1 System hardware design
The system hardware is mainly composed of a control part, a radio frequency part and an external extension application part. With low-power MCU as the control unit, integrated single-chip narrow-band UHF transceiver, built-in optimized design antenna. It is powered by advanced photovoltaic batteries, and is a highly integrated short-range wireless identification radio frequency terminal (OBU). The terminal is small in size, low in power consumption, and has a wide range of adaptability, and establishes an open protocol and standard interface, which is convenient for docking with existing systems or other systems.
The system working diagram is shown in Figure 1
1.1 Control circuit design
The control unit adopts the MSP430 series produced by TI, which is relatively mature in low-power applications in the industry. This series is a 16-bit ultra-low-power mixed signal processor (Mired Signal Proessor) that TI began to market in 1996. Application requirements integrate many analog circuits, digital circuits and microprocessors on a single chip to provide a “single chip” solution. In the WIS system, the working principles of OBU and BSS are the same, so the OBU part of the design is introduced, and the principle diagram of the control part is shown in Figure 2.
The input voltage of MSP430F2274 is 1.8 ~ 3.6V voltage. When running under the 1mHz clock condition, the power consumption of the chip is about 200 ~ 400μA, and the minimum power consumption of the clock shutdown mode is only 0.1μA. Due to the different functional modules that are turned on when the system is running, three different working modes of standby, running and dormancy are adopted, which effectively reduces system power consumption.
The system uses two clock systems; the basic clock system and the digital oscillator clock system (Digitally Controlled Oscillator, DCO), using an external crystal oscillator (32 768 Hz).
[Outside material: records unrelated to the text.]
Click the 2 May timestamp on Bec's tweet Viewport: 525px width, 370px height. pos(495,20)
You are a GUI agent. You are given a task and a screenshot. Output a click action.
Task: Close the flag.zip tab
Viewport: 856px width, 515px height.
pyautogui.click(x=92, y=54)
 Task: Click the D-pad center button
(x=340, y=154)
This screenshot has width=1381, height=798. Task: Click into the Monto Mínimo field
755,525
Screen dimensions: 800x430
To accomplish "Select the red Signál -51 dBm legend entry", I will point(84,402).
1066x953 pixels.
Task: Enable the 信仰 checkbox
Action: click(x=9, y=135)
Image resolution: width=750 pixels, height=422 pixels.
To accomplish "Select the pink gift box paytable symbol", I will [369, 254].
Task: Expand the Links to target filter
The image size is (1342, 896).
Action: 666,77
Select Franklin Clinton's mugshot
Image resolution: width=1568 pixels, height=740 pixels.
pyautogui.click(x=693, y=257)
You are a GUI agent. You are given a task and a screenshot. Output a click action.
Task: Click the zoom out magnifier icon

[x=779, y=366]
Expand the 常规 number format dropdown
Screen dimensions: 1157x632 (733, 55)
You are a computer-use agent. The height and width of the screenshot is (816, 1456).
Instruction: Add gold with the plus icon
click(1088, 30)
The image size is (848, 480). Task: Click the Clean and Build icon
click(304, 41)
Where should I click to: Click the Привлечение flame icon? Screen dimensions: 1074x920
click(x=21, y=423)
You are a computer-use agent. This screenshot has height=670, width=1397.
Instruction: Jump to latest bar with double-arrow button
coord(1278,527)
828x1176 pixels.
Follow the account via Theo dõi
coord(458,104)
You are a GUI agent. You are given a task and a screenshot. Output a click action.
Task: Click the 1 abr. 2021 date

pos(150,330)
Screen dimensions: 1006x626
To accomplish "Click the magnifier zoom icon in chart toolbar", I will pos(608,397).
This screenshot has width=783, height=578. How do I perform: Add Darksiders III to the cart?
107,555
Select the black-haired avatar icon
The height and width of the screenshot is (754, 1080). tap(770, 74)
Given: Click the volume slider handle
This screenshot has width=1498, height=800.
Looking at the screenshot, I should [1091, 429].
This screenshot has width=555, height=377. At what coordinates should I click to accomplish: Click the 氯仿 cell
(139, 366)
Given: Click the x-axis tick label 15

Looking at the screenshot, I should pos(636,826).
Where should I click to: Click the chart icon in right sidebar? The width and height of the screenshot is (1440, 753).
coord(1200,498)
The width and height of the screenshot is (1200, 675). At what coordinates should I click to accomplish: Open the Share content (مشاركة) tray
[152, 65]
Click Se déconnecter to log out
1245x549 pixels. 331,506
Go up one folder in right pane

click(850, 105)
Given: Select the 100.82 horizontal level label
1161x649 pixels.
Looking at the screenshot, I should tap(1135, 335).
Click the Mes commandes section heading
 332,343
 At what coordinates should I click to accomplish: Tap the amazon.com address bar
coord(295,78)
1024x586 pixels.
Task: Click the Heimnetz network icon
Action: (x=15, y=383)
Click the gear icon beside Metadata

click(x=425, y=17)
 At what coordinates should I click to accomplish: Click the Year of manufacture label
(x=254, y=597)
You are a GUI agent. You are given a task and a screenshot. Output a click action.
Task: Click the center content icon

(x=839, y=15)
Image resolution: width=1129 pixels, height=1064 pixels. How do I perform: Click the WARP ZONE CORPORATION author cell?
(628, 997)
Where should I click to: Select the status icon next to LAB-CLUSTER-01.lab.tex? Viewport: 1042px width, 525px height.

After the power-on reset, the MCU (Microprogrammed Control Unit) is first started by DCOCLK to ensure that the program is executed from the correct position and that the crystal oscillator has sufficient start-up and stable time. Then the software can set the appropriate register control bits to determine the final system clock frequency. If the crystal oscillator fails when it is used as the MCU clock MCLK, the DCO will automatically start to ensure the normal operation of the system; if the program runs away, the watchdog can be used to reset it. This design uses the on-chip peripheral module watchdog (WDT), analog comparator A, timer A (Timer_A), timer B (Timer_B), serial port USART, hardware multiplier, 10-bit/12-bit ADC, SPI bus, etc. .
1.2 RF circuit
The radio frequency part uses TI’s CC1020 as the radio frequency control unit. This chip is the industry’s first true single-chip narrow-band UHF transceiver. There are three modulation modes: FSK/GFSK/OOK. The minimum channel interval is 50 kHz, which can meet multiple channels. Strict requirements for narrowband applications (402-470mHz and 804-94OmHz frequency bands), multiple working frequency bands can be switched freely, and the working voltage is 2.3-3.6 V, which is very suitable for integration and extension to mobile devices as wireless data transmission or electronic tags. The chip complies with EN300 220.ARIB STD-T67 and FCC CFR47 part15 specifications.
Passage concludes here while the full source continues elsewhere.